Pernahkah kita menanyakan harga oksigen di apotek ? Jika belum tahu, harga oksigen -/+25rb / liter Tahukah kita bahwa dalam sehari manusia menghirup 2880 liter Oksigen Jika harus dihargai dengan rupiah, maka Oksigen yang kita hirup akan mencapai Rp. 72 juta/hari/manusia, maka jika sebulan Rp. 2,16 M, mampukah gaji kita sebulan membayar itu? ketika Allah menggratiskannya kenapa kita masih banyak lalai dan enggan beribadah, Maka Allah bertanya kepada kita sebanyak 31 kali di Qs Ar-Rahman... " Fabiayyialaa-i rabbikuma tukadzdziban" ?
10 Hal Terbaik
Ali Bin Abi Thalib Radhiyallahu'anhu berkata 10 hal terbaik :
1. Ilmu = Sebaik baik harta warisan
2. Sopan santun = Sebaik baik perolehan
3. Takwa = Sebaik baik bekal akhirat
4. Ibadah = Sebaik baik harta perniagaan
5. Amal shalih = Sebaik baik penuntun ke surga
6. Akhlaq yang baik = Sebaik baik teman
7. Sifat santun = Sebaik baik pembantu
8. Qanaah = Sebaik baik kekayaan
9. Taufiq = Sebaik baik pertolongan
10. Kematian = Sebaik baik pendidikan
(Syarh al Munab Bihat ' alal isti' aad. Karya Ibnu Hajar al Asqalani).
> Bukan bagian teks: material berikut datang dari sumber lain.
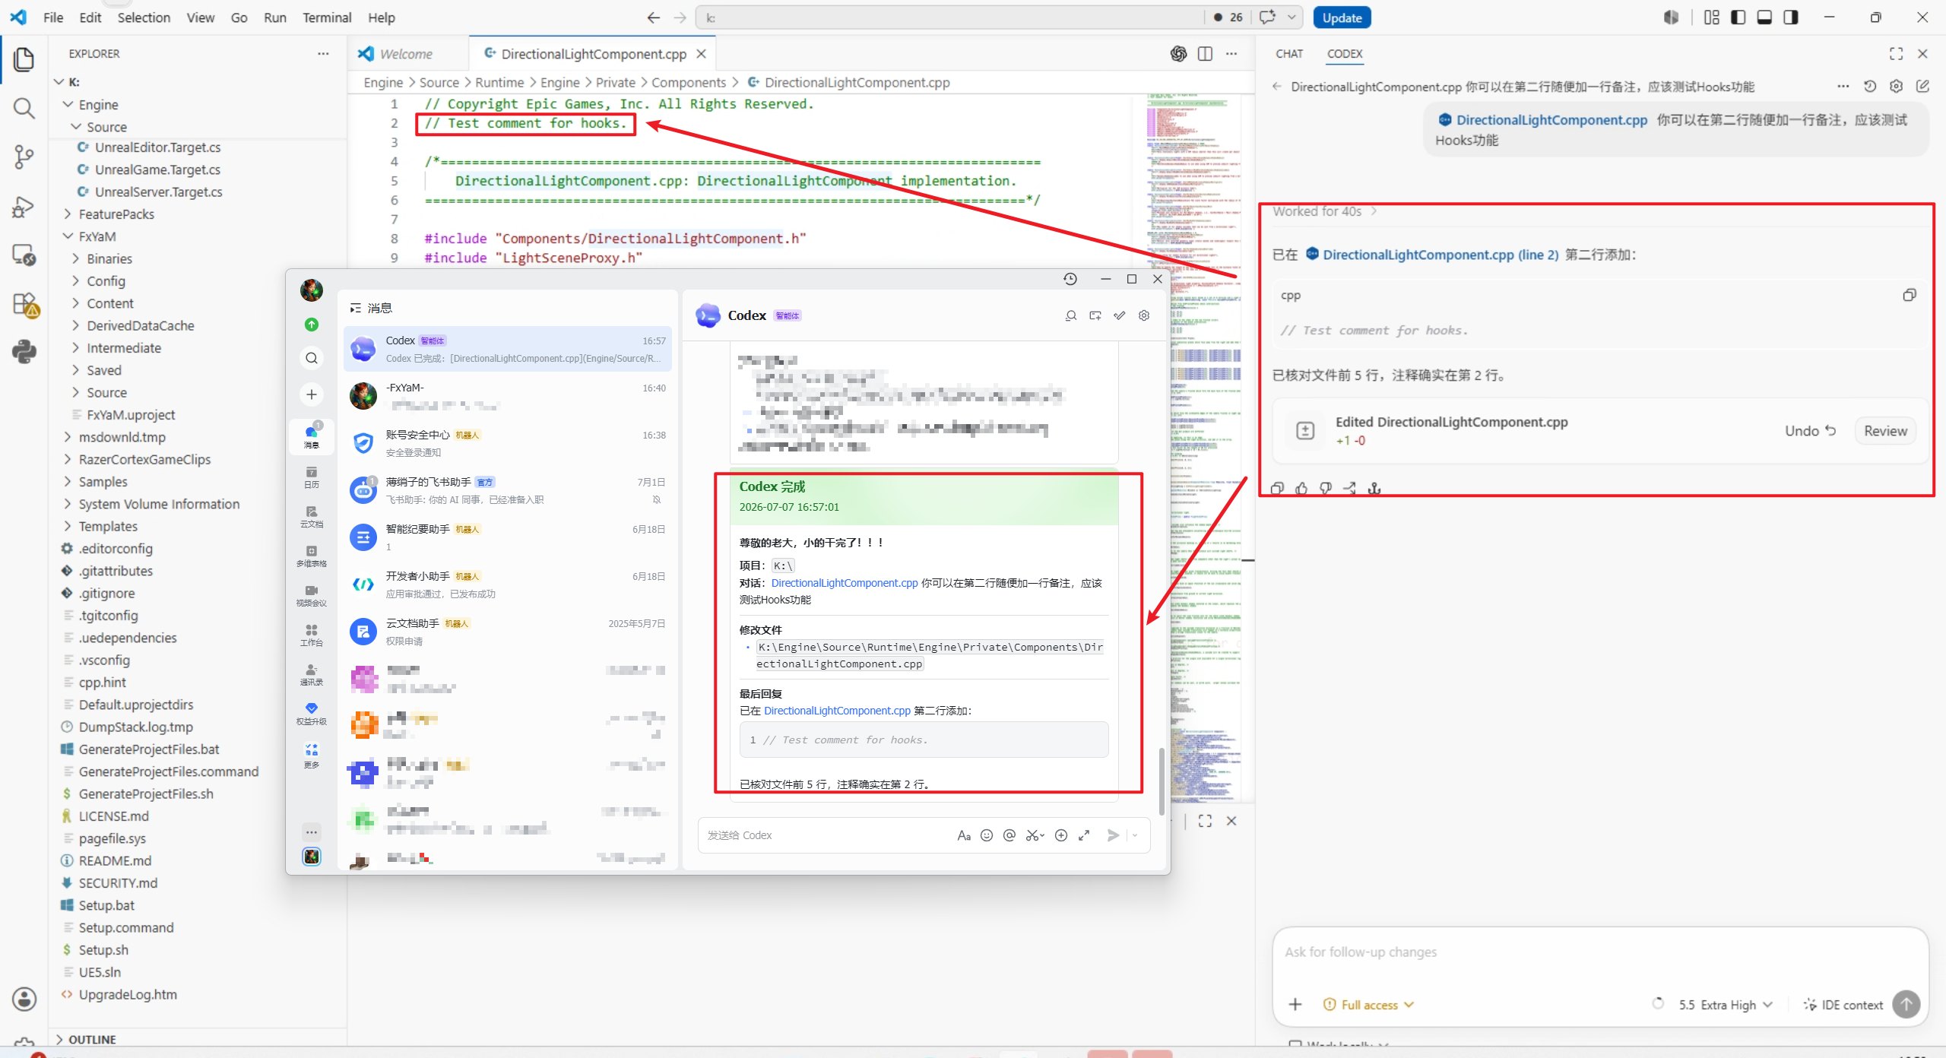Copy the cpp code block snippet
The height and width of the screenshot is (1058, 1946).
tap(1909, 295)
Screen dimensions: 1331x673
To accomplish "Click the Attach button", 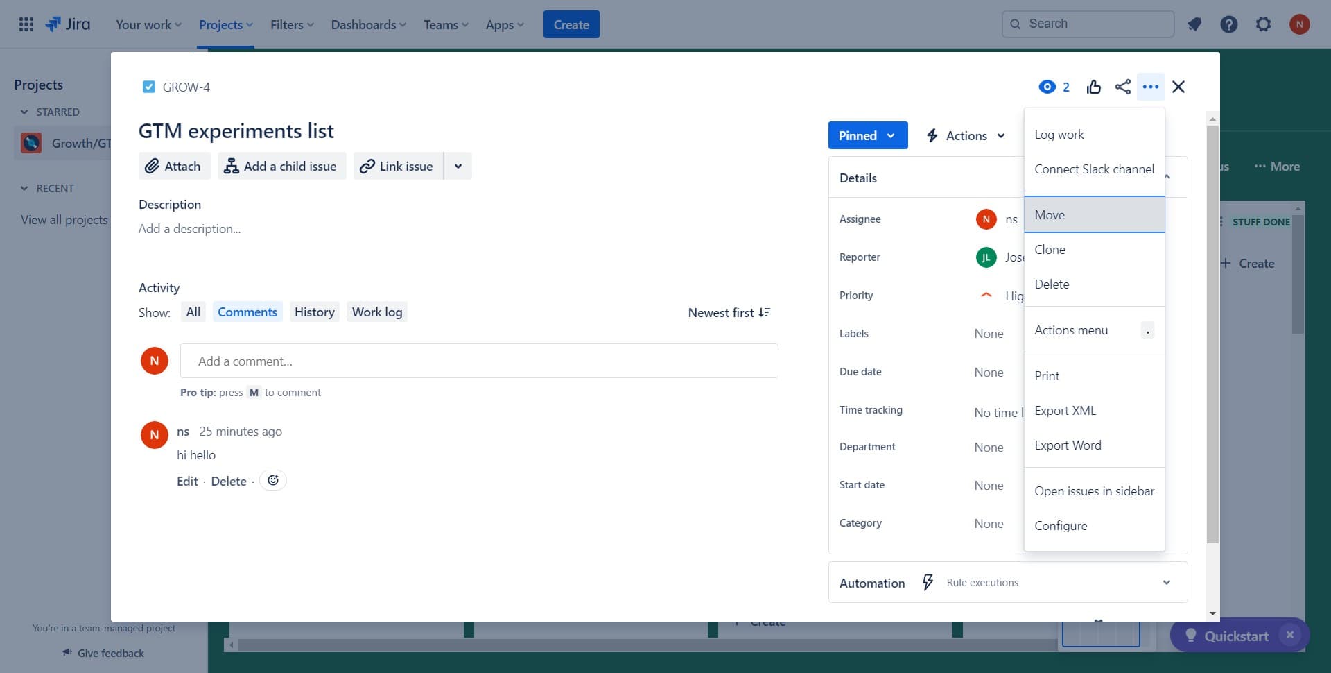I will (x=173, y=167).
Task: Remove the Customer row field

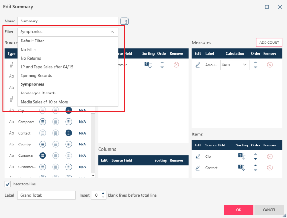Action: coord(176,64)
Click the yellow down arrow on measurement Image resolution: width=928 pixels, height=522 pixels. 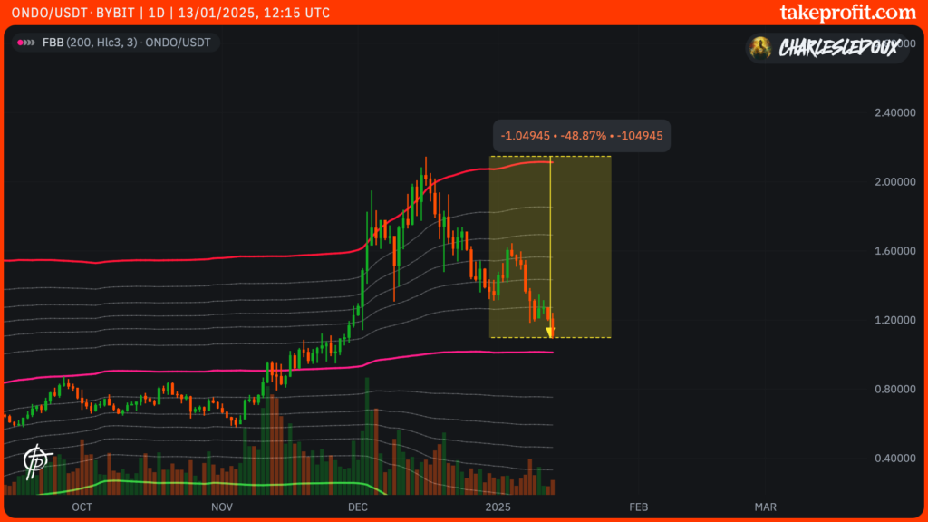[550, 332]
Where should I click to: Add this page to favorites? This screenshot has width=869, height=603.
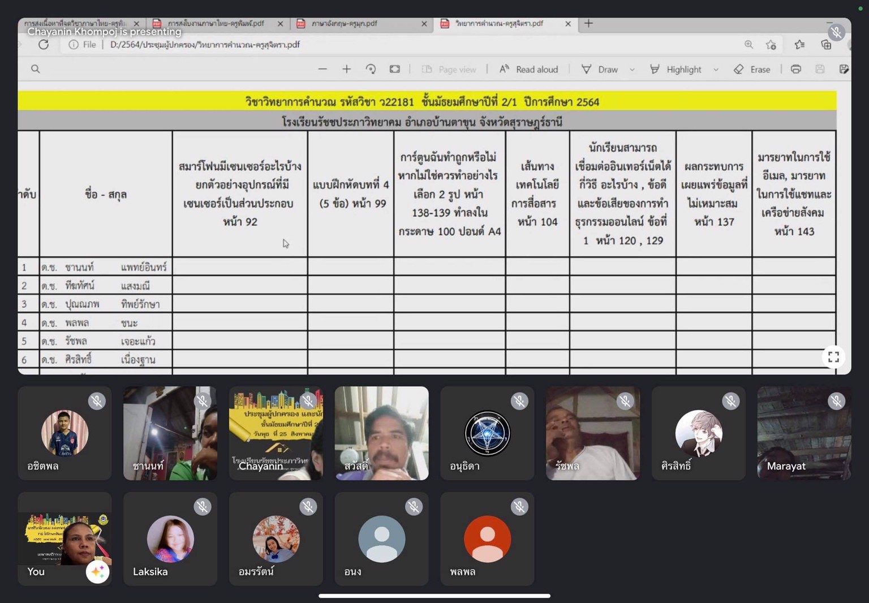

Iyyaka Na'budu wa Iyyaka Nasta'in...
Rahasia penciptaan, perintah, kitab-kitab, syari'at, pahala dan siksa, terpusat pada dua penggal kalimat ini, yang sekaligus merupakan inti ubudiyah dan tauhid.
Makna-maknanya terhimpun dalam Taurat, Injil dan Al-Qur'an. Makna-makna tiga kitab ini terhimpun dalam Al-Qur'an.
Makna-makna Al-Qur'an terhimpun dalam surat-surat yang pendek. Makna-makna dalam surat-surat yang pendek terhimpun dalam surat Al-Fatihah.
Makna-makna Al-Fatihah terhimpun dalam (ayat) iyyaka na'budu wa iyyaka nasta'in.
Dua kalimat ini dibagi antara milik Allah dan milik hamba-Nya. Separuh bagi Allah, yaitu iyyaka na'budu, dan separuh lagi bagi hamba-Nya, yaitu iyyaka nasta'in.
(Madarijus Salikin, Ibnu Qayyim, al-Jauziyah rahimahullah)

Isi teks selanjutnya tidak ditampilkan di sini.